== What you need to do ==
Name every newspaper or other publication that the text on the casting of B.J. Hunnicutt mentions.

== Text ==

= Beginning of Section =

The July 25, 1975, television listings in Chicago’s Daily Herald newspaper featured two quick news tidbits under its “Personality Potpourri” heading. Dennis Weaver was now an honorary marshal of Taos, New Mexico. Meanwhile, a replacement had been found for Trapper John. “MIKE FARRELL joins MAS*H as Capt. B.J. Hunnicutt to star opposite ALAN ALDA,” the column announced.
They were big shoes — well, scrubs — to fill. Trapper John was a beloved member of the 4077th, a character popularized not just by Wayne Rogers on television, but portrayed by Elliott Gould on the big screen. B.J., on the other hand, was a fresh character created as a replacement.
“We named him ‘BJ’ because our cameraman, a great guy, was named Bill Jurgensen,” MAS*H executive producer Gene Reynolds told The Hollywood Reporter. Wisely, the writers and creators were careful to not make B.J. a Trapper replica.
When promoting his new role to The Fresno Bee in September 1975, shortly after B.J.’s debut, Farrell made clear that “he would not have taken the role if the producers had just wanted another Wayne Rogers character.”

= End of Section =

== Data records ==
= Beginning of Section =

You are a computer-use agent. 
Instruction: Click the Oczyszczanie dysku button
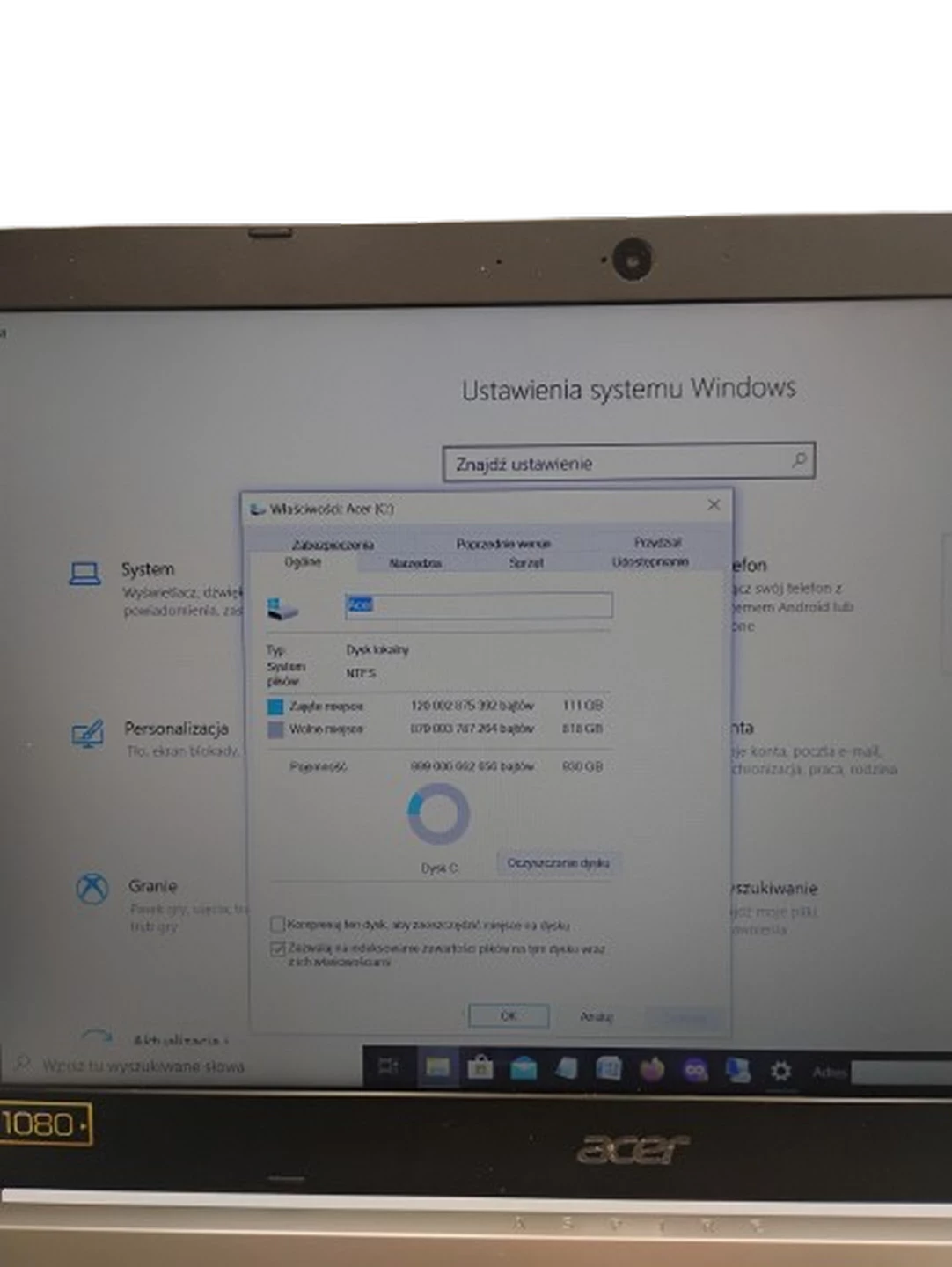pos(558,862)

= End of Section =
= Beginning of Section =

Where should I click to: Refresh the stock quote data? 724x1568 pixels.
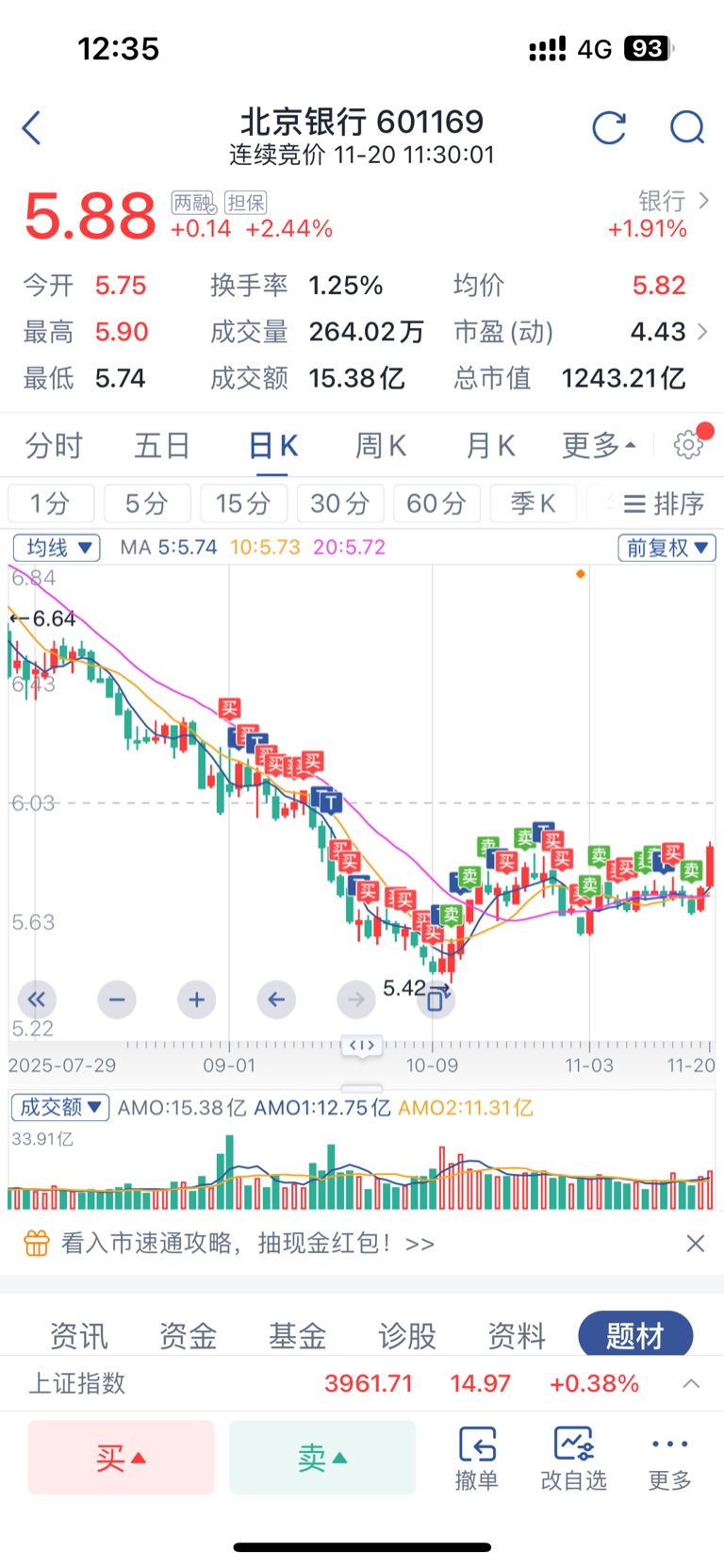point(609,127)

= End of Section =
= Beginning of Section =

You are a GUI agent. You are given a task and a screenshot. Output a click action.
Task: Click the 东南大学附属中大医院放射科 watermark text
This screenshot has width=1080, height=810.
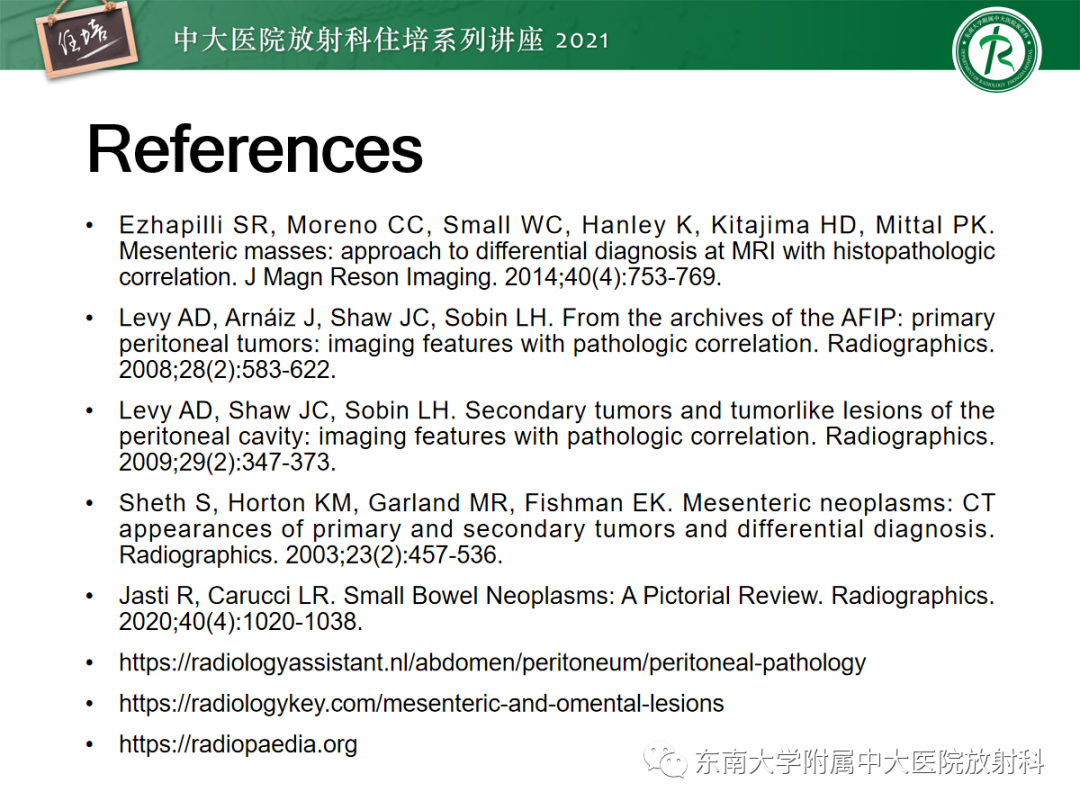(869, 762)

= End of Section =

== Written solution ==
Daily Herald, The Hollywood Reporter, The Fresno Bee